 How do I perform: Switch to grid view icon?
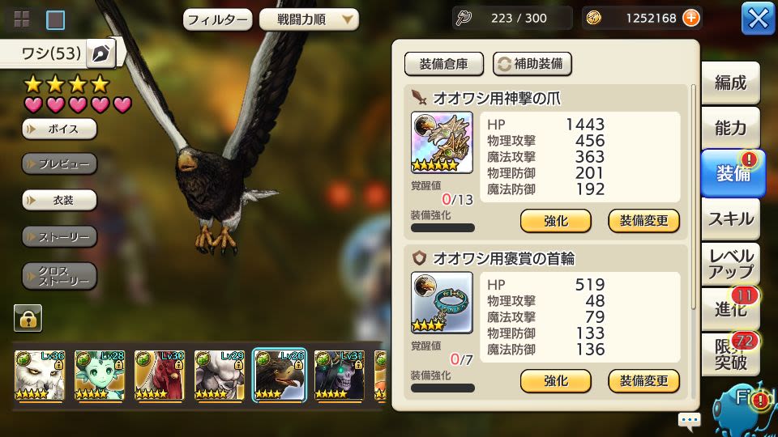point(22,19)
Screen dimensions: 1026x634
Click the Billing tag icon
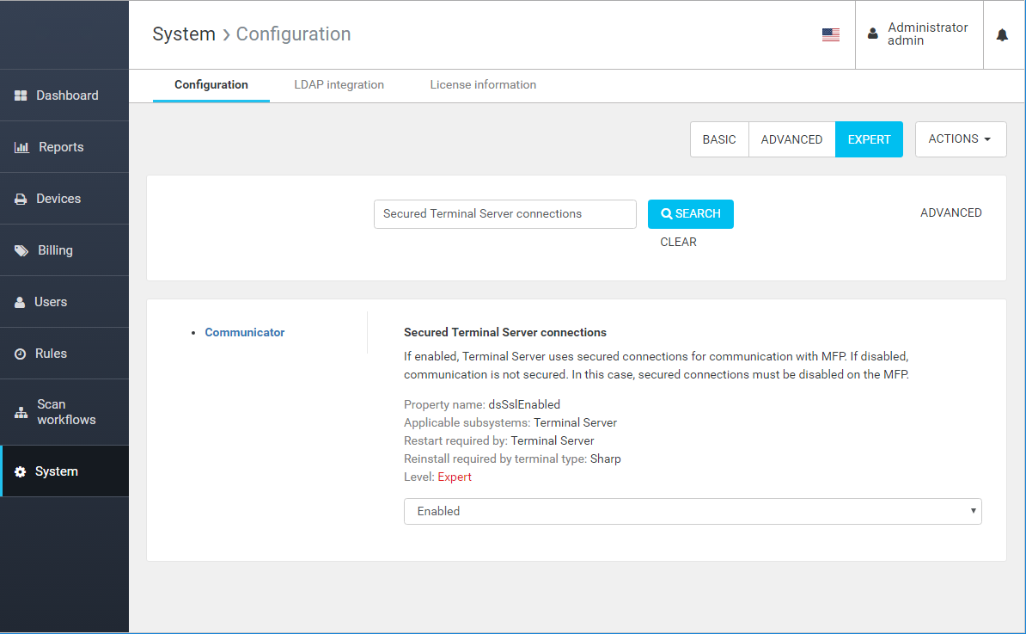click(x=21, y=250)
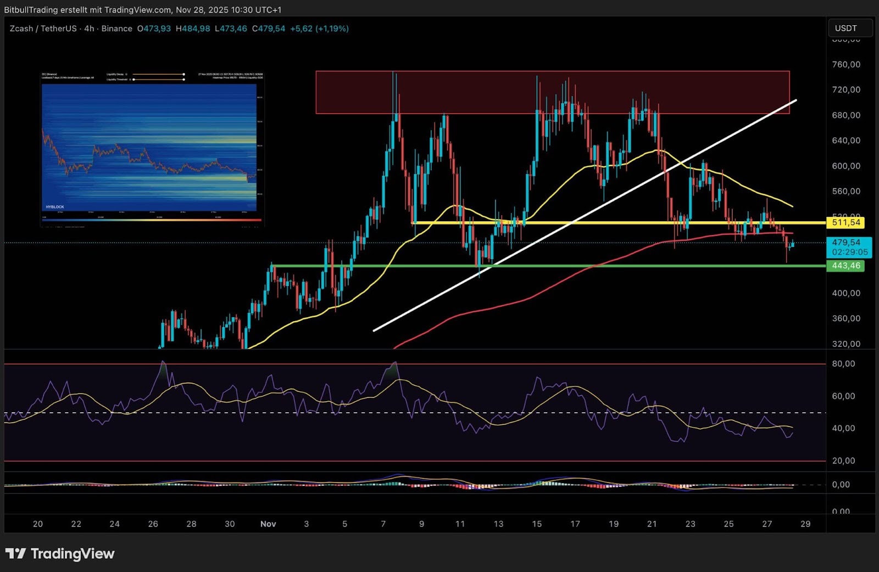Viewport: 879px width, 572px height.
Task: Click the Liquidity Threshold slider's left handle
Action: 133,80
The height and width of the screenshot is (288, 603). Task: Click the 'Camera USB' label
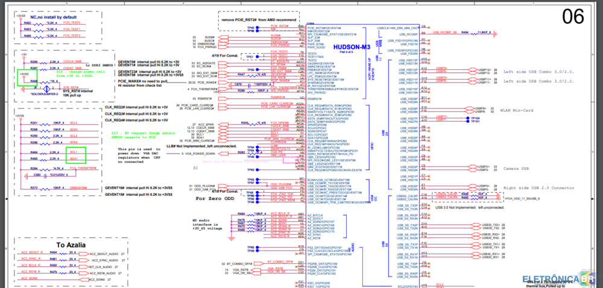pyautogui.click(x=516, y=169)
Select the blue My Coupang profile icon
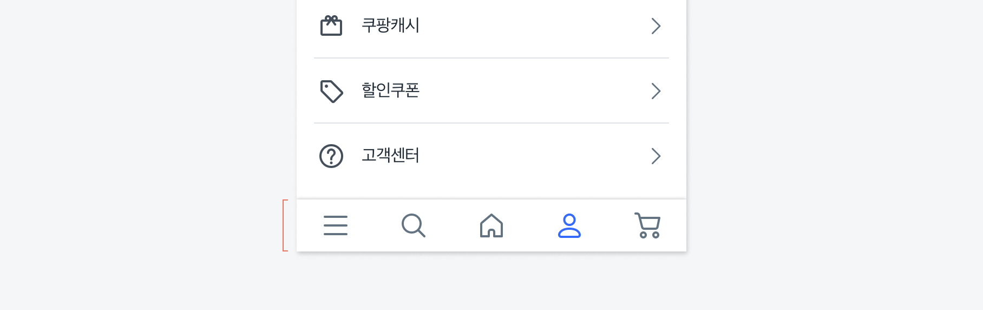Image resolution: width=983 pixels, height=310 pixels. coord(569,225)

* * * *

**ABOUT THIS TASK**
All entries must be output exactly as they stand, and every picture must be left out.

**RESPONSE BOX**
 How do I perform: Switch to grid view icon?
point(22,19)
Screen dimensions: 1026x634
Click the Billing tag icon
click(x=21, y=250)
Viewport: 879px width, 572px height.
Task: Click the Liquidity Threshold slider's left handle
Action: 133,80
The height and width of the screenshot is (288, 603). Task: Click the 'Camera USB' label
pyautogui.click(x=516, y=169)
Select the blue My Coupang profile icon
Image resolution: width=983 pixels, height=310 pixels. coord(569,225)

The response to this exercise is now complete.